Roles & Permissions
GuardMDM ships with three built-in roles that control what a user can see and do within an organization.
Role Overview
| Role | Access Level | Key Capabilities |
|---|---|---|
| Owner | Full | Manage billing, delete the organization, invite/remove users, change roles, all Admin capabilities |
| Admin | Write | Manage devices, groups, blueprints, invite users, edit organization settings |
| Read Only | View | Browse devices, groups, blueprints, and settings — no create, edit, or delete |
Owner
The owner has unrestricted access. Only an owner can:
- Change another user's role (including promoting someone to Owner)
- Delete the organization
- Manage billing and subscription
- Remove any user (except other Owners and Superadmins)
There must always be at least one Owner in the organization.
Admin
Admins handle day-to-day management:
- Enroll, unenroll, and wipe devices
- Create and edit device groups
- Create and edit blueprints
- Invite new users to the organization
- Edit organization display name and settings
Admins cannot manage billing, delete the organization, or change user roles.
Read Only
Read Only users can view everything but cannot modify anything. This role is useful for auditors, support staff who only need to check device status, or stakeholders who want visibility without risk of accidental changes.
Changing a User's Role
- Go to Settings > People.
- Find the user in the list.
- Click the role dropdown next to their name.
- Select the new role.
- The change takes effect immediately — no confirmation dialog is shown.
Only users with the Owner role can change roles.
Role Protection
Certain users are protected from deletion and role demotion:
- Owner: An Owner cannot be removed or demoted by another Owner. To transfer ownership, the current Owner must promote another user to Owner first, then the original Owner can be removed.
- Superadmin: A system-level Superadmin (visible in the People list) cannot be deleted or have their role changed by any organization-level user.

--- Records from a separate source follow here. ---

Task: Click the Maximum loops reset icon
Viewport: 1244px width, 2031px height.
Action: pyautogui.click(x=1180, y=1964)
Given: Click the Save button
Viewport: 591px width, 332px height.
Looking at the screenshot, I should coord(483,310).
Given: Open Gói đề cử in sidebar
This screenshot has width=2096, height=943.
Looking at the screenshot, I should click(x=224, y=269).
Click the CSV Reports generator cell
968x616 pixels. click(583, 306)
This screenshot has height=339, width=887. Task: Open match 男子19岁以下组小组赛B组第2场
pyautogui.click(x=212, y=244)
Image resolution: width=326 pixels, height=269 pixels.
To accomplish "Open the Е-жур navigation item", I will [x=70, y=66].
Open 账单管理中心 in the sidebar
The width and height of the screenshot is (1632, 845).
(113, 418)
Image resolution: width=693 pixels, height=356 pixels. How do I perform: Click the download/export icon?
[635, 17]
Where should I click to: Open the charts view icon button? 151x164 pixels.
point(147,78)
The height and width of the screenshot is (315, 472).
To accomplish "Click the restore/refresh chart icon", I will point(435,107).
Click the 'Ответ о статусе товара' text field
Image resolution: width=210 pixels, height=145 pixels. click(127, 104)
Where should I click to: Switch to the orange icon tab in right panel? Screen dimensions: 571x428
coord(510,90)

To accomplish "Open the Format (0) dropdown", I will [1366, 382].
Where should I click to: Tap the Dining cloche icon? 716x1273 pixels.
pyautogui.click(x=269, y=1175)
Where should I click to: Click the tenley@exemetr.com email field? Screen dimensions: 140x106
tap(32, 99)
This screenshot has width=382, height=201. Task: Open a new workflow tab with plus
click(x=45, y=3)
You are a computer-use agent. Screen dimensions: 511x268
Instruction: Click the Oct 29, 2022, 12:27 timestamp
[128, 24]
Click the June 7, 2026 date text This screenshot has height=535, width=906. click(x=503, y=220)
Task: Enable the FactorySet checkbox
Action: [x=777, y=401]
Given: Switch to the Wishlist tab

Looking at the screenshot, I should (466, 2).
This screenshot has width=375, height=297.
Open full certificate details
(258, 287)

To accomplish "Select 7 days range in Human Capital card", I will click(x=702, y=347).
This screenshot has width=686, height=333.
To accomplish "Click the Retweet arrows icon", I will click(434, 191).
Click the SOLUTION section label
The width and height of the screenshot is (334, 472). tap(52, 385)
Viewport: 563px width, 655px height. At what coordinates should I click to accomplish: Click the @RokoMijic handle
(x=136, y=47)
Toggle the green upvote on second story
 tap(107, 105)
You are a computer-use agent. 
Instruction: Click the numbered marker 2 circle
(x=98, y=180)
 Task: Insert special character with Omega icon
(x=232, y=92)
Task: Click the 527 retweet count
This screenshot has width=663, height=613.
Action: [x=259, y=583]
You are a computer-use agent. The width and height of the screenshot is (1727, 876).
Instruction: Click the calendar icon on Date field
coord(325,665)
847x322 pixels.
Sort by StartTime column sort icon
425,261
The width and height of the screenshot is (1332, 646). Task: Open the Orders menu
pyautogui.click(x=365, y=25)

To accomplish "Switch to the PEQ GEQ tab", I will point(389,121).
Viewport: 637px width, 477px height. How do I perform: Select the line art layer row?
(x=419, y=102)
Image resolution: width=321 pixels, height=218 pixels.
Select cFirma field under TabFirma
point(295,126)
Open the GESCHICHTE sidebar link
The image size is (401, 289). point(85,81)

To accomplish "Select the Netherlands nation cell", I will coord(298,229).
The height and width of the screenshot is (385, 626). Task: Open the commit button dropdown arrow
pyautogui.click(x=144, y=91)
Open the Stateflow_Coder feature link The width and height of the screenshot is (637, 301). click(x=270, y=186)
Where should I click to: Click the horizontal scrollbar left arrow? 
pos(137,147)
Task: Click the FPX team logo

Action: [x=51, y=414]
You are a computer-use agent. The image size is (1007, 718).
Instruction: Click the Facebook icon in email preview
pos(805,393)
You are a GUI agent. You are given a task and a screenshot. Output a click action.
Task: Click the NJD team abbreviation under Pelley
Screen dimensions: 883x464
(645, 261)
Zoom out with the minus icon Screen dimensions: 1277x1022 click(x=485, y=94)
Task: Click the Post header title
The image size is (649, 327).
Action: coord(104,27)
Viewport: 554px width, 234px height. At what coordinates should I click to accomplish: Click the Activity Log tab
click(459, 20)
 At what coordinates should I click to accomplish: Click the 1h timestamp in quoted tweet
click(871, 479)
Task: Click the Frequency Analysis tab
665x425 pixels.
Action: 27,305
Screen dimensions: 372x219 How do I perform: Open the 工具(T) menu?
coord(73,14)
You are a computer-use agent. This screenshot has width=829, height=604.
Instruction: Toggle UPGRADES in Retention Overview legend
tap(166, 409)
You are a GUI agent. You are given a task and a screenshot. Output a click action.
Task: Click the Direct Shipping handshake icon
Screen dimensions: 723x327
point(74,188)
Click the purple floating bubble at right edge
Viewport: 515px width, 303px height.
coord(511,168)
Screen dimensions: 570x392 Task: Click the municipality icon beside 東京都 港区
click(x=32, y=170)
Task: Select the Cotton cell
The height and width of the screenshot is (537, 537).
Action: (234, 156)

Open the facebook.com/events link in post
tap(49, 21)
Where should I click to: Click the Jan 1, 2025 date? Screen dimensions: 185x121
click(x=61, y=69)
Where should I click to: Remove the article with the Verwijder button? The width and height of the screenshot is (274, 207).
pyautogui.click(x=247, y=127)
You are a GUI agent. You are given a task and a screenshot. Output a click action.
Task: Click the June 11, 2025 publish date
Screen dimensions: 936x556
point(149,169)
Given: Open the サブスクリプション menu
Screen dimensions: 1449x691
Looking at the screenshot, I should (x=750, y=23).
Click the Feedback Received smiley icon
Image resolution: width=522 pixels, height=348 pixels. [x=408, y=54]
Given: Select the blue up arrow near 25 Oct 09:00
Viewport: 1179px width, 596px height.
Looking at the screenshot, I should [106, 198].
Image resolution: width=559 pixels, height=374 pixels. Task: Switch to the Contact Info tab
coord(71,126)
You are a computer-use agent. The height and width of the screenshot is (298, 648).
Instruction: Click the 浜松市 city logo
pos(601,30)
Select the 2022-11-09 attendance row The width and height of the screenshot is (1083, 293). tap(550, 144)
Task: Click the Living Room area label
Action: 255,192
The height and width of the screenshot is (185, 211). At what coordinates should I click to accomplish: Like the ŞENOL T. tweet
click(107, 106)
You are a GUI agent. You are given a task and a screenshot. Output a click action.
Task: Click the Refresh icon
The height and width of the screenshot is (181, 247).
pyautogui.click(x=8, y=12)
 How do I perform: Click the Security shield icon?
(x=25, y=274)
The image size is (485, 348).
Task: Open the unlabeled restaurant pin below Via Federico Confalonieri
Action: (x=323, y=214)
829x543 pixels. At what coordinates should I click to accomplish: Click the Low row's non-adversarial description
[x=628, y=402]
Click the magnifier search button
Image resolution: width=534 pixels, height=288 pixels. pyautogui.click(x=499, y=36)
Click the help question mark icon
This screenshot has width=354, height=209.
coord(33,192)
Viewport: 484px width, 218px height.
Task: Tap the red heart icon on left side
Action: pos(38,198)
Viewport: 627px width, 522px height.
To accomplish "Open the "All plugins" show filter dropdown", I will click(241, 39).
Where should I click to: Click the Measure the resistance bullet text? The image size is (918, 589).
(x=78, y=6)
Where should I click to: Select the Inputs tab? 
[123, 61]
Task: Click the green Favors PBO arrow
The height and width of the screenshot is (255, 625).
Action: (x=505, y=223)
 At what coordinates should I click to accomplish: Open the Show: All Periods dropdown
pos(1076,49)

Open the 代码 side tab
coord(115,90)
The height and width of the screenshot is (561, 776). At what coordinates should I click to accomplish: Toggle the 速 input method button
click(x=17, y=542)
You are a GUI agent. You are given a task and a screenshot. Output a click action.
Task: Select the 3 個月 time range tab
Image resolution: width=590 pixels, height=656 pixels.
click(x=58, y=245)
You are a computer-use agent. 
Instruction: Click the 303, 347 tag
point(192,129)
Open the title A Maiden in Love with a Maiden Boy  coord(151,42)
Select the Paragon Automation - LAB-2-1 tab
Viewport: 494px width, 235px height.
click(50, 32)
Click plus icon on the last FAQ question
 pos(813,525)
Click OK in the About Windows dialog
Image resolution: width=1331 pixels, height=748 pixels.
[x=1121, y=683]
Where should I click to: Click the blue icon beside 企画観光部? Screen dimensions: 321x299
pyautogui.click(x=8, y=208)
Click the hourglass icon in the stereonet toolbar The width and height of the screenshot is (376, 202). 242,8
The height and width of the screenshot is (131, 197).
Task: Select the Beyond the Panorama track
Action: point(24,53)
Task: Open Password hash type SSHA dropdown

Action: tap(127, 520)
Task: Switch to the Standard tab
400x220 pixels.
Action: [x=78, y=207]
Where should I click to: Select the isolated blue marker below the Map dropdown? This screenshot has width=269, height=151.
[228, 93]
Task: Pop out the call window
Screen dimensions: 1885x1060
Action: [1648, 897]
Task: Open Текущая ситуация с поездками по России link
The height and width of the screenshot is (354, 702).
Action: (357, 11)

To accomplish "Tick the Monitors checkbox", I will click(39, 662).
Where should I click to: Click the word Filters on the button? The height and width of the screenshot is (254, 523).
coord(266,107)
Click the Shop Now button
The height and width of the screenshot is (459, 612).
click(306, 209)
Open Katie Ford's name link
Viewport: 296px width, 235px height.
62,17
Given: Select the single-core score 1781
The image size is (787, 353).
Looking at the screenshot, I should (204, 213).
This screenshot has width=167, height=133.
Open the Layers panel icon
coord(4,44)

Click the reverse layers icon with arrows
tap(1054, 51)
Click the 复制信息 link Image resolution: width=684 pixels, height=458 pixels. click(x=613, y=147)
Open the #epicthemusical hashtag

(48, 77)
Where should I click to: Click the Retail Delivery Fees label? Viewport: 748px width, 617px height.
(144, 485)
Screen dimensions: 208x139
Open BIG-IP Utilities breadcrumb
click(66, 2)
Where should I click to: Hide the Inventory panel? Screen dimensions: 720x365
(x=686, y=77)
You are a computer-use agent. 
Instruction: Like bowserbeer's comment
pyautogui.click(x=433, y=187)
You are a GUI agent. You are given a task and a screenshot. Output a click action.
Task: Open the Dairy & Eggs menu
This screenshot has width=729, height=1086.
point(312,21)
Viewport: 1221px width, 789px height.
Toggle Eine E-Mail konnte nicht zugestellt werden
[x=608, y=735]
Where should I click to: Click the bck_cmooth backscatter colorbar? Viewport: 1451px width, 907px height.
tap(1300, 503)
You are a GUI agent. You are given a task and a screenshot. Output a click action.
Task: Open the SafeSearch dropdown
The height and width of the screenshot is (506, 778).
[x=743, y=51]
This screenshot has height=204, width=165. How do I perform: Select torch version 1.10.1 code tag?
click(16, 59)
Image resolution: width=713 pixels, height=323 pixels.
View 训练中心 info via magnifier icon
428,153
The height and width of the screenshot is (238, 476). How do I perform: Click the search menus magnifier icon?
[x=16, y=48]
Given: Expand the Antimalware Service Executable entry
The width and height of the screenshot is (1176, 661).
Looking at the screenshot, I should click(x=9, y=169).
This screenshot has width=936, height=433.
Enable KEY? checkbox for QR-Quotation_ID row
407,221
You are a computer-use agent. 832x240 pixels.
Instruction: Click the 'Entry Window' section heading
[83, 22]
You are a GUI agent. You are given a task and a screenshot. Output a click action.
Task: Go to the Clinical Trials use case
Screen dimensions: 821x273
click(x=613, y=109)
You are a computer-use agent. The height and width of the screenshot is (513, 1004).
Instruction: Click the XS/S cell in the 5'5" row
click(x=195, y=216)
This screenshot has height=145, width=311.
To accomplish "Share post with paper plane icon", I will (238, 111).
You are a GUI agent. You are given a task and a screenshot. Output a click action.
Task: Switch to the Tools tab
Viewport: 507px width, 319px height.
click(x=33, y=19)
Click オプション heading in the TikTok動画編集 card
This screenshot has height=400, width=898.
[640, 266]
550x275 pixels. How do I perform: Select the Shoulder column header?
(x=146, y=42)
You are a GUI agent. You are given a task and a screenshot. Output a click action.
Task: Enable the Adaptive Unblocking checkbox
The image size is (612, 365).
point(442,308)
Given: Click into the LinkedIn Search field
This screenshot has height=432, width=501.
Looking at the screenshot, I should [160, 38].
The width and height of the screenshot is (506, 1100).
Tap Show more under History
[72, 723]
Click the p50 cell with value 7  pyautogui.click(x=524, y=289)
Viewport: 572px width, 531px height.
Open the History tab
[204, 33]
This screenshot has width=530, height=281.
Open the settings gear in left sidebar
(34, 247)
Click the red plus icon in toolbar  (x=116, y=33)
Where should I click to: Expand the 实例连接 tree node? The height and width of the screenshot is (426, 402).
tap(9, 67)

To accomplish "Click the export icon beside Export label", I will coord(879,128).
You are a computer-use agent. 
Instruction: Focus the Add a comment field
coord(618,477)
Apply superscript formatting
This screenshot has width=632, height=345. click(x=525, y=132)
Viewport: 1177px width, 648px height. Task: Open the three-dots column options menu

Superadmins are managed outside the organization.
Attempting to delete or demote a protected user will show an error message.
How Roles Affect the UI
The UI adapts to the user's role:
- Read Only users see all pages but edit/delete buttons, action menus, and inline editing controls are hidden. Forms are rendered as read-only views.
- Admin users see all controls except billing and user management actions.
- Owner users see everything.
This role-based UI hiding is enforced on the server side as well — the API rejects write requests from users without the appropriate role, so client-side hiding is a convenience, not a security boundary.